(Dataset entries)
[Start of section]

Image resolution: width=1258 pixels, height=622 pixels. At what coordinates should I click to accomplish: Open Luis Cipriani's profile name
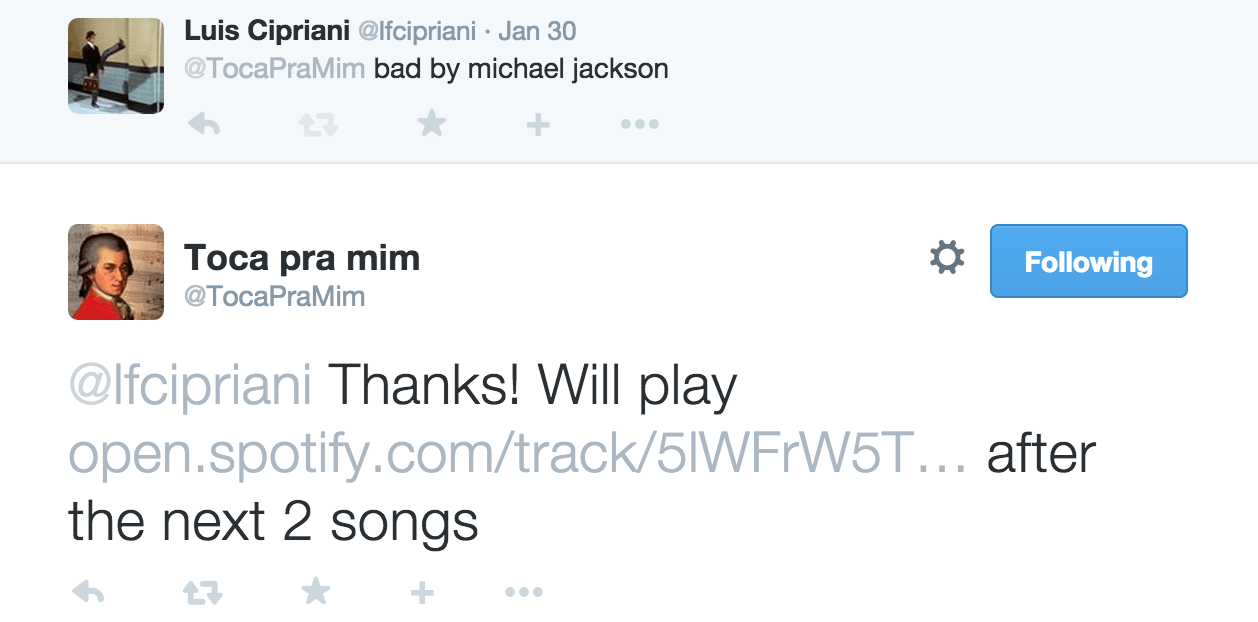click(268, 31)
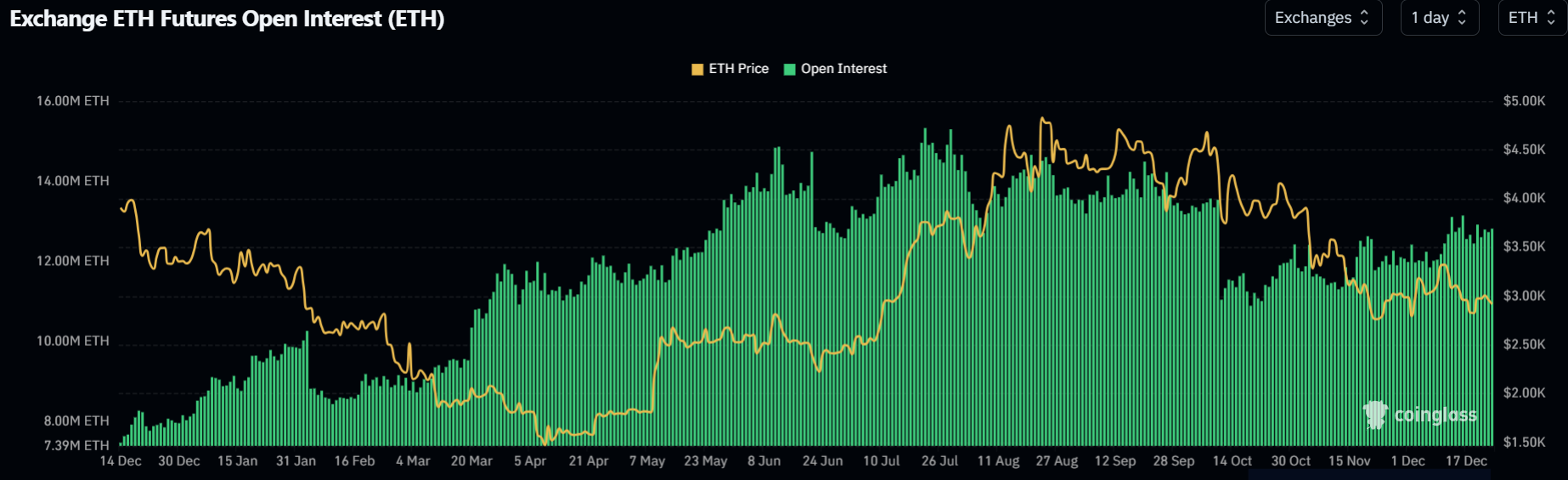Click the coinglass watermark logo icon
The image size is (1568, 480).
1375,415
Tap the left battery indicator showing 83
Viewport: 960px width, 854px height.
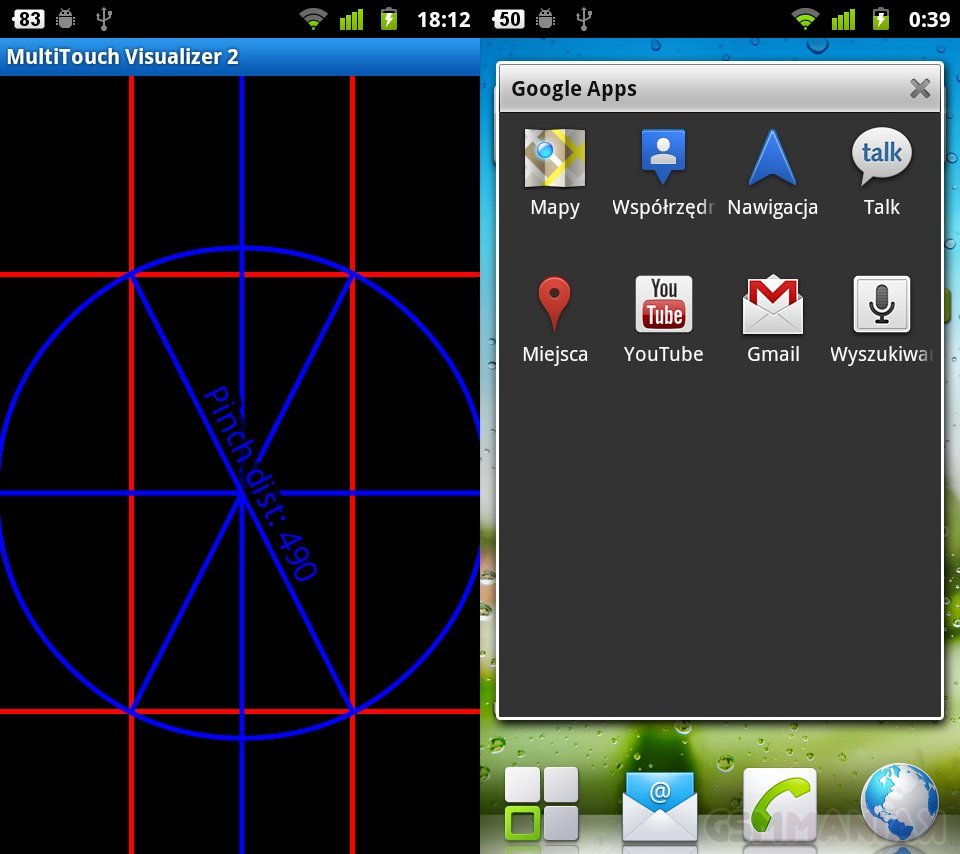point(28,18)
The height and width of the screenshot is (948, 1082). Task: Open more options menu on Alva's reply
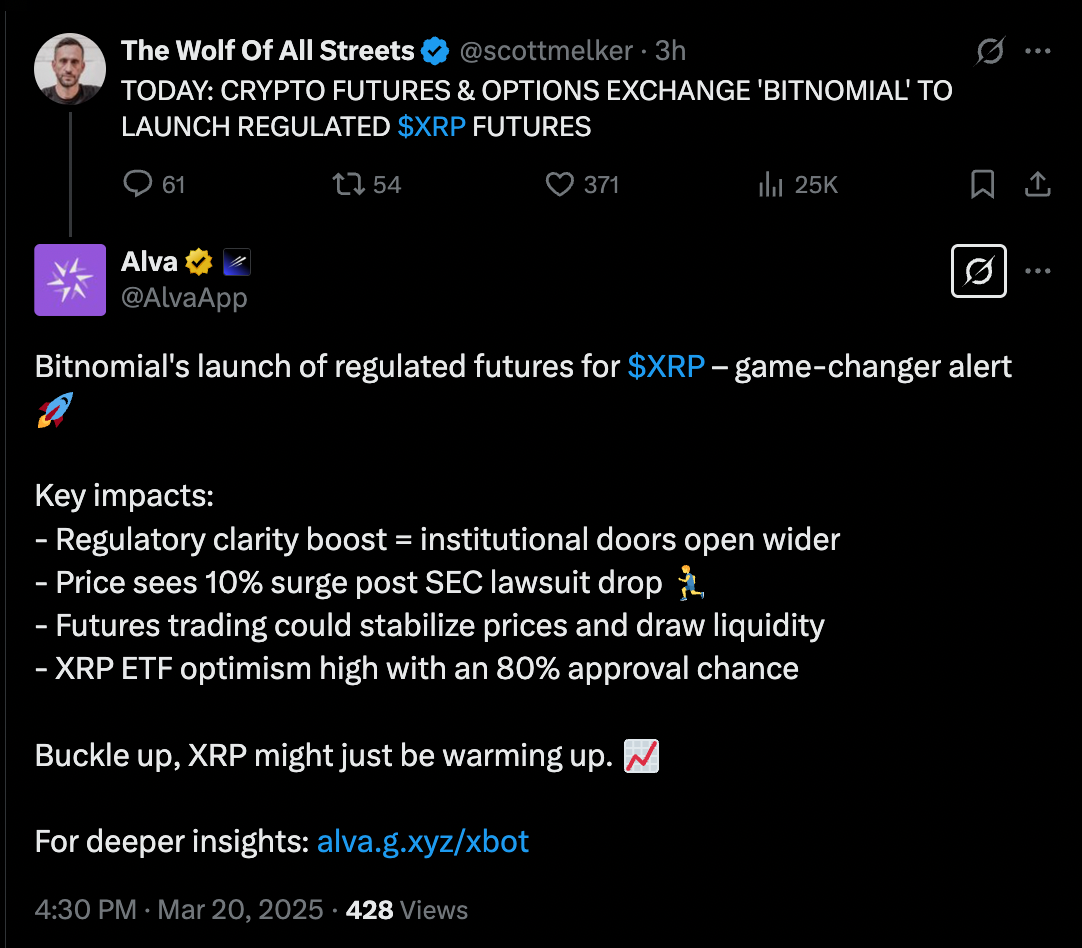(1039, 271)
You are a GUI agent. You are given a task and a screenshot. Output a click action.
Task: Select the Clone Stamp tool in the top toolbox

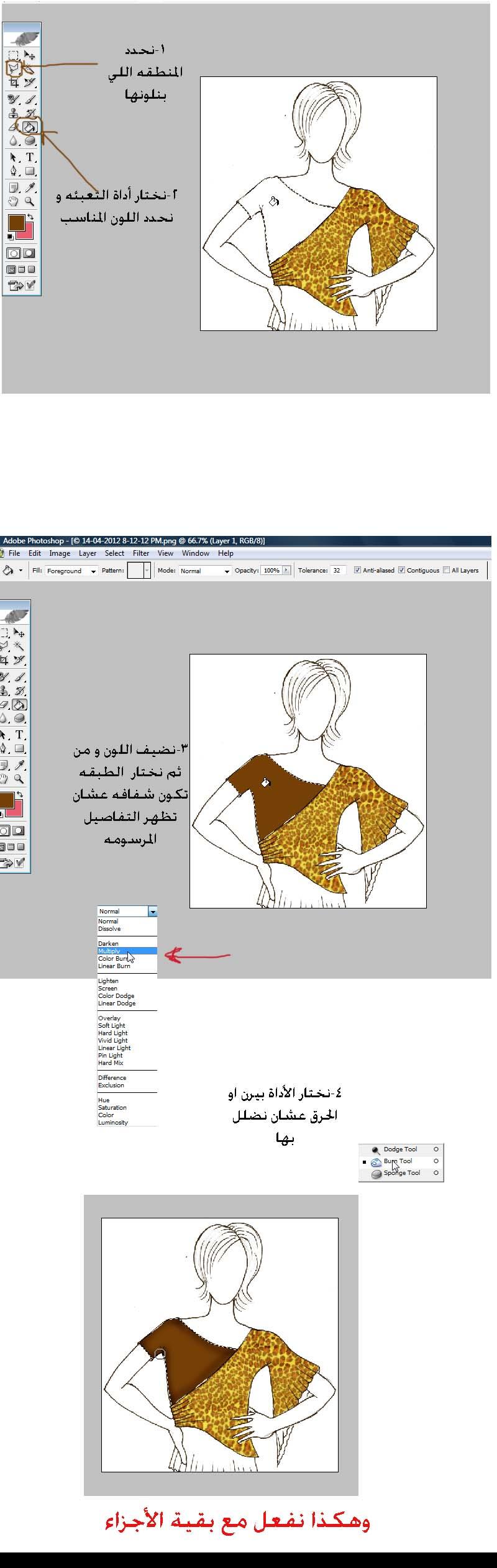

[End of section]

**About this task:** An exact restatement is expected of the lines from the line containing "The height and" to the end of the data above, pictures excluded.

**Reply to the task:**
The height and width of the screenshot is (948, 1082). Task: Open more options menu on Alva's reply
(1039, 271)
You are a GUI agent. You are given a task and a screenshot. Output a click action.
Task: Select the Clone Stamp tool in the top toolbox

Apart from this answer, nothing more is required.